Count nodes in a binary tree.
function countNodesInABinaryTree(root)
if the root is null
return 0
/*
Count nodes in the left subtree and right subtree recursively
and add 1 for self node
*/
leftCount = countNodesInABinaryTree(root.left)
rightCount = countNodesInABinaryTree(root.right)
return leftCount + rightCount + 1
Find maximum value in a binary tree.
function findMax(root)
if root is null
return Integer.MIN_VALUE
/*
Find Maximum in the left subtree and right subtree recursively
and compare self data, max of left subtree, max of right
subtree and return max of these three
*/
max = root.data
leftMax = findMax(root.left)
rightMax = findMax(root.right)
if leftMax > max
max = leftMax
if rightMax > max
max = rightMax
return max
Search a value in a binary tree.
function search(root, val)
if the root is null
return false
/*
If the current node’s data is equal to val then return true
Else call the function for left and right subtree.
*/
if root.data equals val
return true
return search(root.left, val) || search(root.right, val)
Height of a binary tree.
function findHeight(root)
if root is null
return 0
/*
Find the height of the left subtree and right subtree.
Then add 1 (for current node) to max value from leftHeight
and rightHeight
*/
leftHeight = findHeight(root.left)
rightHeight = findHeight(root.right)
return 1 + max(leftHeight, rightHeight)
Time Complexity
Generic Trees (N-ary Trees)
The generic tree is a collection of nodes in which node has at most N children. A generic tree consists of a list of pointers to the child nodes and the data element. The root pointer is the topmost node in the tree.
Printing a generic tree (recursively)
function printTree(root)
// process current node
print “root.data”
// calling function recursively for childNodes
for every childNode in the root.children list
printTree(childNode)
The output of the above tree: A B C D H E I J P Q F K L M G N
LevelOrder Printing of Generic Tree
Steps for levelOrder traversal
- Visit the root.
- While traversing the level l, add all the elements at (l + 1) in the queue.
- Go to the next level and visit all the nodes at that level.
- Repeat this until all levels are completed.

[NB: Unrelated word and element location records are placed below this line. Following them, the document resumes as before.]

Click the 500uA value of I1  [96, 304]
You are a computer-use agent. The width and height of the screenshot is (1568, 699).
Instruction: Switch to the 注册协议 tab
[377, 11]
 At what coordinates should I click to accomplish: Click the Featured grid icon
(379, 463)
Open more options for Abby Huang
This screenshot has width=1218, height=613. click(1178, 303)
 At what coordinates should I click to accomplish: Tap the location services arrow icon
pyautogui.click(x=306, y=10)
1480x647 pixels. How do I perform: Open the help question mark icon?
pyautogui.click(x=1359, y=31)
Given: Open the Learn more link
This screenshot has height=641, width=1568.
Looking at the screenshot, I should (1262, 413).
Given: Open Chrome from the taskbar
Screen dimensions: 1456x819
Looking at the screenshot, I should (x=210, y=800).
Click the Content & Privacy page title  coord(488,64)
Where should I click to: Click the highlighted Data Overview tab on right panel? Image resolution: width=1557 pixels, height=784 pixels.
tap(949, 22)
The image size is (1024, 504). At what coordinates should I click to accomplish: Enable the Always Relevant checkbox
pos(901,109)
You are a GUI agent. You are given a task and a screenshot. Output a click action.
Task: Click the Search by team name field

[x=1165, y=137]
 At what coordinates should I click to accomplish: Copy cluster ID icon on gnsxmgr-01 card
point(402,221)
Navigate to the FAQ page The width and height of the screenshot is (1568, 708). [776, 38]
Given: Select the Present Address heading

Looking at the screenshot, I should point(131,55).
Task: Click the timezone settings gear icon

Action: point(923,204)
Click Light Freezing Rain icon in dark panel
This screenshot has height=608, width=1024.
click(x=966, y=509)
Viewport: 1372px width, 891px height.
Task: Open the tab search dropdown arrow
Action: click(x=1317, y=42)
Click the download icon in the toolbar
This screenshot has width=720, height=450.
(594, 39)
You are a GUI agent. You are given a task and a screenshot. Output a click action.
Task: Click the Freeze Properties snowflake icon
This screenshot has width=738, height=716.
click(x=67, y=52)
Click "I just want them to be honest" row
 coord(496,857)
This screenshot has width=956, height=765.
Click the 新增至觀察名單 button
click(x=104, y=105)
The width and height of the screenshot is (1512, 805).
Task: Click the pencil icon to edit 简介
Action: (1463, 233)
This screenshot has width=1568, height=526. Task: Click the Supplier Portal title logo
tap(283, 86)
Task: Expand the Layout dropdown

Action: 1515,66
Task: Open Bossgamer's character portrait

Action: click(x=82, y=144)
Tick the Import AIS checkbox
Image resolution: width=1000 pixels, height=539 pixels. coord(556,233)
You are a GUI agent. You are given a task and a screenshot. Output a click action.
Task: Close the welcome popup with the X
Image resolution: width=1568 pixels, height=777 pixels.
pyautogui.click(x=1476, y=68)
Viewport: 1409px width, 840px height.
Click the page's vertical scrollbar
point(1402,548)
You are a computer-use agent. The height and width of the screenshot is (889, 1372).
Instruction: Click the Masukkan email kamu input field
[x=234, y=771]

function levelOrderTraversal()
If the root is null
return
// Create queue of type Node and add root to the queue
queue.add(root)
while the queue is not empty
// remove the front item from the queue
removedNode= queue.remove()
print “removedNode.data”
/*
Add the childNodes of the removedNode to the queue
*/
for every childNode in removedNode.children list
queue.add(childNode)
end
LevelOrder output of above tree: A B C D E F G H I J K L M N P Q
Application of trees
- Expression trees are used in compilers
- Huffman coding trees are used in data compression algorithms.
- Used to implement indexing in databases through B- Tree and B+ Tree.
- Used to implement dictionaries(tries) for lookup.